Hardly anyone would argue that a war of self-defense is immoral. Pacifism in the face of an evil onslaught, far from upholding the value of human existence, demonstrates an utter contempt for human life.

Far murkier morally is a preemptive war like the one being advocated President Bush and Prime Minister Blair against Saddam Hussein. Can we really risk allied soldier's lives, as well as civilian collateral casualties, when we are not yet sure that Saddam possesses weapons of mass destruction, or that even if he does, that he has plans to use them?

To this very legitimate question I respond that the most moral of wars are not even those fought in self-defense, but those fought to defeat tyranny and genocide. If a war of self-defense demonstrates an appreciation of our own lives, a war to defend our neighbor's existence manifests an appreciation for all life.

Imagine for a moment that Hitler had abided by the agreement he forged with Neville Chamberlain in Munich in September 1938. Say Hitler had bsatiated himself with the Sudetenland, and had not later taken the rest of Czechoslovakia or invaded Poland. Had the Second World War not broken out, Hitler likely would have completed the final solution, gassing all Jews and gypsies in his realm.

Would the allies have launched a war against him? Or could European nations, as in the old Bob Dylan line, "close their eyes and pretend that they just don't see." Would the nations of the world have watched in silence as Hitler killed millions of Jews? Whatever the answer to that hypothetical question may be (although an indication of probable inaction may be surmised from the lack of a military threat to Hitler after the passing of his Nuremberg laws and the pogrom of Kristallnacht), what is certain is that now that the world has witnessed one Hitler, we must never another to grow in his shadow.

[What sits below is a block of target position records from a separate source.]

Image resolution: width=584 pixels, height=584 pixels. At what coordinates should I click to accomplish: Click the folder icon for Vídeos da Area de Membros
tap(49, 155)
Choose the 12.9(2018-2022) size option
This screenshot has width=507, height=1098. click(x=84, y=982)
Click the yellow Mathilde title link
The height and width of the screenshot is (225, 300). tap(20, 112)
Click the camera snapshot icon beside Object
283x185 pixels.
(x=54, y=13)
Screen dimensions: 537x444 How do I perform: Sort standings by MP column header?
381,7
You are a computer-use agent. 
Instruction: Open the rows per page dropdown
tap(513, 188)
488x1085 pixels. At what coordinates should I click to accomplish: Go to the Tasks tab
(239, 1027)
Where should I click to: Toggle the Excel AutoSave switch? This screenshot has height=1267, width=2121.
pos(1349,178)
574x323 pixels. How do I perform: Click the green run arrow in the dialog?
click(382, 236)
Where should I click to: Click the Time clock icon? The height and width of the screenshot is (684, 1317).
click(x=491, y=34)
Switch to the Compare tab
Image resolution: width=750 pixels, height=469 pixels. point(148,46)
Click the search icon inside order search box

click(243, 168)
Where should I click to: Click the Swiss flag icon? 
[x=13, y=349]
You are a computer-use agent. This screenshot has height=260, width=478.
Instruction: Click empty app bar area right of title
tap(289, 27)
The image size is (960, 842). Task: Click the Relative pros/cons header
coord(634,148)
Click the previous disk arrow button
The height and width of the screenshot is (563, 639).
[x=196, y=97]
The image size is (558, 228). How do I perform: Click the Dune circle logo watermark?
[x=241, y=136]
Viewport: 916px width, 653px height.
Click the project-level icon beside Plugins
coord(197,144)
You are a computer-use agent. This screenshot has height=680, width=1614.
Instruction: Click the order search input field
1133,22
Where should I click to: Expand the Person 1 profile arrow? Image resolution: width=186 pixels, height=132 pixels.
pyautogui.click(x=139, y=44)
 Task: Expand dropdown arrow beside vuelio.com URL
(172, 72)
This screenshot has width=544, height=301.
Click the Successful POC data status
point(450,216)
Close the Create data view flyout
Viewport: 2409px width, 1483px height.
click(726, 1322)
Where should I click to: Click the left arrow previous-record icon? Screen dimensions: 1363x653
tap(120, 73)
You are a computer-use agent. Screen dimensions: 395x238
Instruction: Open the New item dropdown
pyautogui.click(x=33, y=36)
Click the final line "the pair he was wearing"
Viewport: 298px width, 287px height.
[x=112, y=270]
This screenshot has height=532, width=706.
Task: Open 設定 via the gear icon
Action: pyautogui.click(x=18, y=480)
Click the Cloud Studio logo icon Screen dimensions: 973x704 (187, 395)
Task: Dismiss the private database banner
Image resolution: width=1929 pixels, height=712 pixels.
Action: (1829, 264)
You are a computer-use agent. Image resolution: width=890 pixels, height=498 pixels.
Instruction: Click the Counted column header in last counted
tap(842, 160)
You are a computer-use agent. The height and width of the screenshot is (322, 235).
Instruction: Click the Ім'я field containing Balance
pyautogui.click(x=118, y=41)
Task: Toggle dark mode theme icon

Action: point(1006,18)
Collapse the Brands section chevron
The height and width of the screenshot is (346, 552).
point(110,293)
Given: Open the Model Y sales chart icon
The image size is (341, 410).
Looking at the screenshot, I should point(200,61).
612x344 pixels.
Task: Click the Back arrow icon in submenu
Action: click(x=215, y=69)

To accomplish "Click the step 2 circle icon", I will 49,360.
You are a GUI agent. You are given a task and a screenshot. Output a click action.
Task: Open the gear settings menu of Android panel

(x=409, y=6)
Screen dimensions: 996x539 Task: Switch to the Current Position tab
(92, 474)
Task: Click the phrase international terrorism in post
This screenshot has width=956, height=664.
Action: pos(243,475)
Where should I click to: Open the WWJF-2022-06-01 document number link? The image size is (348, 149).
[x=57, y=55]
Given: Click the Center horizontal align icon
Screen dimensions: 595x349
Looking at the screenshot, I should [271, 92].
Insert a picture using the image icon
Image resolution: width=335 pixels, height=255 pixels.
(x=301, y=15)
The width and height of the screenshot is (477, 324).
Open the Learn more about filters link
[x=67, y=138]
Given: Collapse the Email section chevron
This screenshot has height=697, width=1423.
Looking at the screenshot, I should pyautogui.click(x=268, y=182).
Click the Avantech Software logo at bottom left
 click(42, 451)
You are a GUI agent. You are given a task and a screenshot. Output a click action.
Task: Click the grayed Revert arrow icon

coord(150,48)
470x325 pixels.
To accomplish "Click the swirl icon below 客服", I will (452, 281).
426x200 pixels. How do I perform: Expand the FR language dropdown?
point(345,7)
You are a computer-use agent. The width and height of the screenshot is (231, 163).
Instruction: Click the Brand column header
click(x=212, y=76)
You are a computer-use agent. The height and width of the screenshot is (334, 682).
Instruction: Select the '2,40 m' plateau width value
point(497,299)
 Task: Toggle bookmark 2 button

Saddam Hussein has gassed more than 100,000, and murdered approximately 300,000 Kurds by other means--roughly ten percent of the Iraqi Kurdish population. In 1988, in the town of Halabja, on the southern fringe of Iraqi Kurdistan, wave after wave of Iraqi Migs and Mirages dropped chemical bombs. Along with the sickly stench of rotting humanity, what greeted rescue workers the following morning defied belief. The city was strewn with corpses. Men women and children had died suddenly and without warning.

Babies, frozen in death, still lay at their mothers' breasts. Lifeless boys and girls held their parents' hands. In a single day, 5,000 innocent people died. They were buried mass graves.